| Blok Teks |
◆ ◆ ◆
Heidegger selanjutnya menjelaskan satu hal penting tentang bringing forth from yaitu menampakkan yang tersembunyi menjadi tak tersembunyi. Tapi bagaimana hal ini bisa terjadi? Heidegger menjawab persoalan ini dengan persoalan Aletheia. Aletheia adalah proses dalam menyibak tirai. Menampakkan yang tersembunyi.

Namun kita kembali pada pertanyaan tentang teknologi. Dalam persoalan ini, Heidegger menghubungkan hakikat teknologi dengan Aletheia. Heidegger tidak lagi memaknai teknologi sebagai sarana atau alat akan tetapi sebagai bagian dari mode eksistensi yang mampu menyingkap realitas yang tersembunyi. Heidegger melanjutkan, sayangnya dalam teknologi modern, akan terlihat paradoks jika kita memaknai teknologi sebagai mode eksistensi yang menyingkap hakikat. Sebab teknologi modern telah keluar dari kendali kita. Justru sebaliknya, teknologilah yang mengendalikan kita. Teknologi berhasil merubah cara pandang kita dan juga berhasil merubah relasi antara individu dan sosial.

Lalu bagaimana kita menyingkap fenomena selfie?

Mungkin sebagian dari kita masih ingat, dahulu betapa susahnya mendapatkan sebuah gambar foto dari kamera. Mengabadikan kenangan melalui kamera waktu itu tidak mudah. Prosesnya cukup melelahkan dan meraup kocek yang tidak sedikit. Mungkin masih ingat ‘klise foto’ yang dimasukkan ke dalam kamera. Klise foto berfungsi merekam gambar melalui pemotretan kamera. Setelah melakukan pemotretan, hasil gambarnya tak dapat langsung dinikmati. Klisenya mesti ‘dicuci’ terlebih dahulu. Terkadang ada klise foto yang terbakar atau tidak menghasilkan gambar sama sekali.

Sewaktu zaman klise foto, biasanya tak semua momen diabadikan sebab mesti menghemat klise foto. Setiap pemotretan berarti mengurangi jumlah batasan klise foto yg ditentukan. Oleh karenanya, pada saat itu foto tak berlaku untuk semua khalayak dan juga tak mudah ditemukan disemua tempat.

Era digital telah merubah hal yang sulit menjadi mudah. Cukup dengan telpon genggam, sebuah gambar bisa diabadikan dengan cepat. Bukan hanya itu, pada saat yang sama teman-teman kita bisa langsung menikmati gambar yang baru saja terekam dengan mensharenya melalui jaringan sosmed; instagram, fb, twitter, G+, dan lainnya. Intinya, selfie dengan segala tujuan yang ada dibaliknya menjadi bagian dari kehidupan keseharian kita. Dalam kata lain, gambar atau foto telah menjadi satu bentuk bahasa dialogis tanpa bahasa. Lalu Bagaimana kita memahami suatu bentuk kehidupan yang dipenuhi dengan berbagai gambar? Instagram dan sosmed lainnya menawarkan satu bentuk baru kehidupan yaitu mampu memberikan setiap saat gambar baru dari kehidupan kita. Kira-kira apa rahasia selfie mengapa begitu diminati?
◆ ◆ ◆
| Cuplikan Data |
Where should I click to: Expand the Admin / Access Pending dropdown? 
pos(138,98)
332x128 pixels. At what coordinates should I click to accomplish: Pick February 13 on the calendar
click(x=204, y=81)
◆ ◆ ◆
| Daftar Tugas |
**A)** Menurut teks tentang selfie, apa fungsi klise foto?
**B)** Salin persis bagian teks tentang selfie mulai dari "Heidegger selanjutnya menjelaskan" sampai dengan "Menampakkan yang tersembunyi.".

| Jawaban Berurutan |
**A)** Klise foto berfungsi merekam gambar melalui pemotretan kamera.

**B)**
Heidegger selanjutnya menjelaskan satu hal penting tentang bringing forth from yaitu menampakkan yang tersembunyi menjadi tak tersembunyi. Tapi bagaimana hal ini bisa terjadi? Heidegger menjawab persoalan ini dengan persoalan Aletheia. Aletheia adalah proses dalam menyibak tirai. Menampakkan yang tersembunyi.